The GRPC is a joint operation by the Second Amendment Foundation and Citizens Committee for the Right to Keep and Bear Arms. The full agenda may be read here.
A key court win for SAF Thursday could put the “right to bear” arms question before the U.S. Supreme Court. As reported earlier, the U.S. District Court of Appeals for the District of Columbia declined to grant an en banc hearing on SAF’s July victory in Wrenn v. District of Columbia. That’s the case that challenged the District’s requirement to provide a “good reason” in order to get a concealed carry permit in the city.
A three-judge panel found that requirement unconstitutional.
Fox News is reporting that, “The ruling potentially sets the matter on a path to the U.S. Supreme Court, because other federal courts have reached varying decisions in similar cases.”
SAF founder and Executive Vice President Alan Gottlieb, in Dallas for the GRPC, told Liberty Park Press that the question needs to be addressed. The District requirement mirrored discretionary concealed carry permit schemes in New York, Maryland, California, New Jersey and elsewhere. Other states, with “shall issue” laws, issue licenses or permits to qualified citizens who are not required to give a “good reason” because, essentially, it’s a right to bear arms, not a need to.

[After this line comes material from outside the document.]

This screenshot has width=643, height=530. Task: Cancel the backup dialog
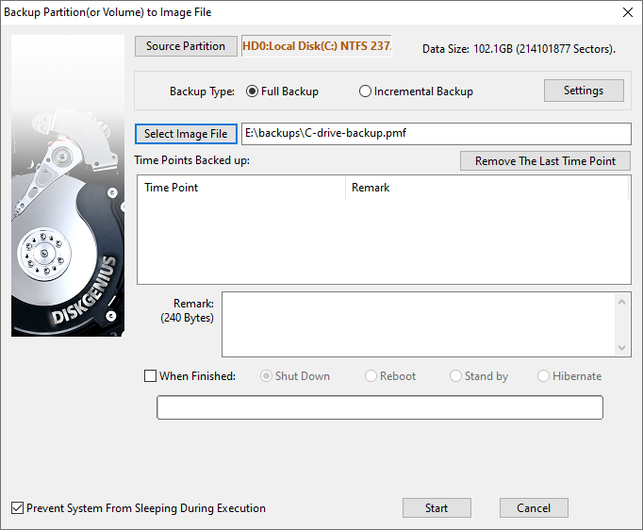[534, 508]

As one veteran firearms instructor has told countless students, criminals don’t call ahead to make appointments and violent crime doesn’t happen on a prearranged schedule. The “good reason” is essentially always there and one shouldn’t need to explain that in order to exercise a constitutionally delineated civil right.
The other half of the conference is the CCRKBA. This group, which Gottlieb chairs, spells out its mission in its title. It’s a citizens’ group focused on the right to keep and bear arms.
This is a right that terrifies the gun prohibition lobby. They are all for the Second Amendment, just so long as nobody exercises it. The mantra from various well-financed gun prohibition groups essentially translates to anti-gun hysteria.
According to a recent estimate by John Lott, President of the Crime Prevention Research Center, there are more than 16.3 million citizens licensed to carry in this country. Lott will speak at the conference Saturday afternoon.
This week’s victory was small but significant, because it sets the stage for a Supreme Court hearing on laws that seem more designed to discourage and prevent the exercise of a right than to protect it.
There is a panel discussion on that subject Saturday afternoon, headlined “Winning Firearms Freedom One Lawsuit at a Time.” That’s the SAF mission, and each little step through the legal labyrinth brings their goal that much closer.